Diagnosing problems with phasing and pre-phasing on Illumina platforms

 

If you do Illumina sequencing you probably hear the words 'phasing' and 'pre-phasing' pretty regularly, but what does it mean exactly and why is it important? Well, with MiSeq read lengths now at 300 and HiSeq high-throughput mode soon to be 125, keeping phasing and pre-phasing levels under control will become increasingly important. Nothing can bring down a long read like high phasing or pre-phasing, and throwing higher densities into the mix only makes the problem worse. Here is a quick guide to troubleshooting high phasing and pre-phasing issues.

What is phasing?

In sequencing-by-synthesis chemistry like Illumina (sorry, Solexa!) phasing is the rate at which single molecules within a cluster loose sync with each other. Phasing is falling behind, pre-phasing is going ahead and together they describe how well the chemistry is performing.

Low numbers are better! Values of 0.10/0.10 mean 0.10% of the molecules in your cluster are both falling behind AND 0.10% are running ahead at EACH cycle. In other words 0.20% of the true signal is lost each cycle and will therefore contribute to noise. Another example, 0.20/0.20 means that 0.4% of the true signal is lost per cycle, so after 250 cycles (without correction) your noise would be equal to your signal.

The reason it is calculated is so RTA can apply the correct level of phasing correction, which is why you can sequence for 250 bases without making random basecalls! This works by artificially pushing signal in or out of each channel based on basecalls before or after it and is an essential process in the Illumina basecaller.

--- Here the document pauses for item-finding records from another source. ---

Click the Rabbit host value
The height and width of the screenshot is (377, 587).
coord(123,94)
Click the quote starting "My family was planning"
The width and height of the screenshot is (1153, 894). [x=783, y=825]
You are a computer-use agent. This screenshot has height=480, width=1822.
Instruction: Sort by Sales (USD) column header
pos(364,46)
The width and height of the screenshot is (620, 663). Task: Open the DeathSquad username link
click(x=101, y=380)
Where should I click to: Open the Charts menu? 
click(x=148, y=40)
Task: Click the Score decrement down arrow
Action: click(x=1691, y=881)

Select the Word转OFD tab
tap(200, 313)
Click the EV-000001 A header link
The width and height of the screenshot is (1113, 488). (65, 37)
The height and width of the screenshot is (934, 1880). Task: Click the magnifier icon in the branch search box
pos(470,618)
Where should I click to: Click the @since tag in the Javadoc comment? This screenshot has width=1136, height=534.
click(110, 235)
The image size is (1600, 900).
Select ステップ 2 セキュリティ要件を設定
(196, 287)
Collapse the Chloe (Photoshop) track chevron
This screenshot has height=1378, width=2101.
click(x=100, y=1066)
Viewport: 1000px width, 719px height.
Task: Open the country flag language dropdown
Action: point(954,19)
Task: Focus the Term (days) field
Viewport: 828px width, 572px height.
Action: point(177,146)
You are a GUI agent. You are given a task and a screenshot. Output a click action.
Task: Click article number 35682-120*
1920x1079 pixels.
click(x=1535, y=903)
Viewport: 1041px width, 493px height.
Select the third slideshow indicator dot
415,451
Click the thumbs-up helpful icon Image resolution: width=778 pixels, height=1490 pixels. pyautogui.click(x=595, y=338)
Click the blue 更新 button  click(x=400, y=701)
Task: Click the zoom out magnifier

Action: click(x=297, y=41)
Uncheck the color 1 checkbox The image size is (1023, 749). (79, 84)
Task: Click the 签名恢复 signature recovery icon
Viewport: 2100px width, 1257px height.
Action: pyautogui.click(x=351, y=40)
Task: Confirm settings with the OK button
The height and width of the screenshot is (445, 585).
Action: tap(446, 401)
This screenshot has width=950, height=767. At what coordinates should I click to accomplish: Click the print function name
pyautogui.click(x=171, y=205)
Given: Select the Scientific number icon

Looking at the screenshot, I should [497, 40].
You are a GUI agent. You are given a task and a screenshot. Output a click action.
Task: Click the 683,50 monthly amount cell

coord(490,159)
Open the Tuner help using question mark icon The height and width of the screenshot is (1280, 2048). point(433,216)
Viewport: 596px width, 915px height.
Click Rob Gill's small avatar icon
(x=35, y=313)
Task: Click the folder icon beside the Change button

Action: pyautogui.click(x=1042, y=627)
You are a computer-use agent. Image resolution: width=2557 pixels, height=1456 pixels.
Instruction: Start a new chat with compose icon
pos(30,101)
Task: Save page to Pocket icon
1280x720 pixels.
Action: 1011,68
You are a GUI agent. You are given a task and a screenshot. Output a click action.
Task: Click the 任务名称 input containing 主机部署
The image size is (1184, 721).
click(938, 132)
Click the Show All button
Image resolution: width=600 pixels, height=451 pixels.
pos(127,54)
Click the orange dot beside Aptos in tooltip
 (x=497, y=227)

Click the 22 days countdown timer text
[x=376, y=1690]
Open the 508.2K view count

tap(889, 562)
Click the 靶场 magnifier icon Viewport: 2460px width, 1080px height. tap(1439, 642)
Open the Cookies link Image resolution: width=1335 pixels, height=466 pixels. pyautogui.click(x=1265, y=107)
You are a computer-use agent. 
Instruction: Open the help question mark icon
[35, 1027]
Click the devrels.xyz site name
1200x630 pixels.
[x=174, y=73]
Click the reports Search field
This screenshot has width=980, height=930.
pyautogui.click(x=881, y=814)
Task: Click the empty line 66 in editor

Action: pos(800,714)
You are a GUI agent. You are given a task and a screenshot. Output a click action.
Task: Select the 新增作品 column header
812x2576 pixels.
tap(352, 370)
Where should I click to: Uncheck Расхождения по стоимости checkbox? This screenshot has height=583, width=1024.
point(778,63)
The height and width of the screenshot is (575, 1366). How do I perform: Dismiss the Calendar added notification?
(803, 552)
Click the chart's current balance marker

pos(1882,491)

Historically, the phasing and pre-phasing were estimated over the first 12 cycles of each read and then applied to all subsequent cycles. However with MCS 2.4 on the MiSeq we see a new algorithm called empirical phasing correction which optimises the phasing correction at every cycle by trying a range of corrections and selecting the one which results in the highest chastity (signal purity). This has major benefits as it means that the correction no longer assumes a linear phasing correction for the whole read, and does not rely on an accurate estimate over the first 12 cycles (better for low diversity samples). The only cost of this computational which is why it is not yet available for HiSeq. The new algorithm stores a new text file in the phasing folder:

D:\Illumina\MiSeqAnalysis31118_M00875_0072_000000000-A6B08\Data\Intensities\BaseCalls\Phasing\EmpiricalPhasingCorrection_1_1_1101.txt

Plotting this can help diagnose problems, shown below is a good run and a bad run - can you tell which is which?! In the bottom run the pre-phasing was so bad it actually reached the maximum allowable pre-phasing correction of 0.6. As this are cumulative values the actual phasing per cycle is the gradient of the line (approximately 0.1% in the good run).

emp_phasing1

emp_phasing2

How to recognise high phasing/pre-phasing

It's hard to say what phasing values you 'should have' because it depends on many variables so how do you recognise if you have a problem? Here are a few questions you might ask yourself:

If the answer to most of these questions is 'Yes!' then you may suspect a phasing/pre-phasing problem. So how do know which it is? A simplified explanation is that phasing is caused by enzyme kinetics while pre-phasing is caused by either inadequate flushing of the flowcell or inadvertant reagent mixing. Here is a representative (but by no means exhaustive list):

Cause of phasing Comment
High GC content Extreme GC should result in quite high phasing, this is normal
Bad lot number Reagents were manufactured incorrectly
Peltier calibrated low Even one or two degrees can effect the enzyme kinetics
Chiller calibrated high Chiller temperature should not exceed 6°C
Fluidics problem Reagents were under-delivered
Shipping problem Reagents should not thaw until use, double Mylar wrapping should be unbroken
Improper storage Reagents should be stored at -20°C
Improper handling Reagents should be thawed in lukewarm water and used immediately

 

Cause of pre-phasing Comment
Fluidics problem Worn valve, PR2 was under-delivered
Bad lot number Reagents were manufactured incorrectly
Common line or manifold Common cause of pre-phasing problems
Instrument not washed Wash instrument with 0.5% TWEEN in DI water immediately following run
Shipping problem As above
Improper storage As above
Improper handling As above

One last point, if you are running amplicons or other low diversity sample in which the phasing estimation is inaccurate the PhiX error rate can sometimes be useful for diagnosing problems.

We are very lucky to have a fantastic FAS, Helen who keeps our instruments running very smoothly but if we do have a problem we tend to send her all the information we can on the problem to save time. Hopefully this will help you do the same.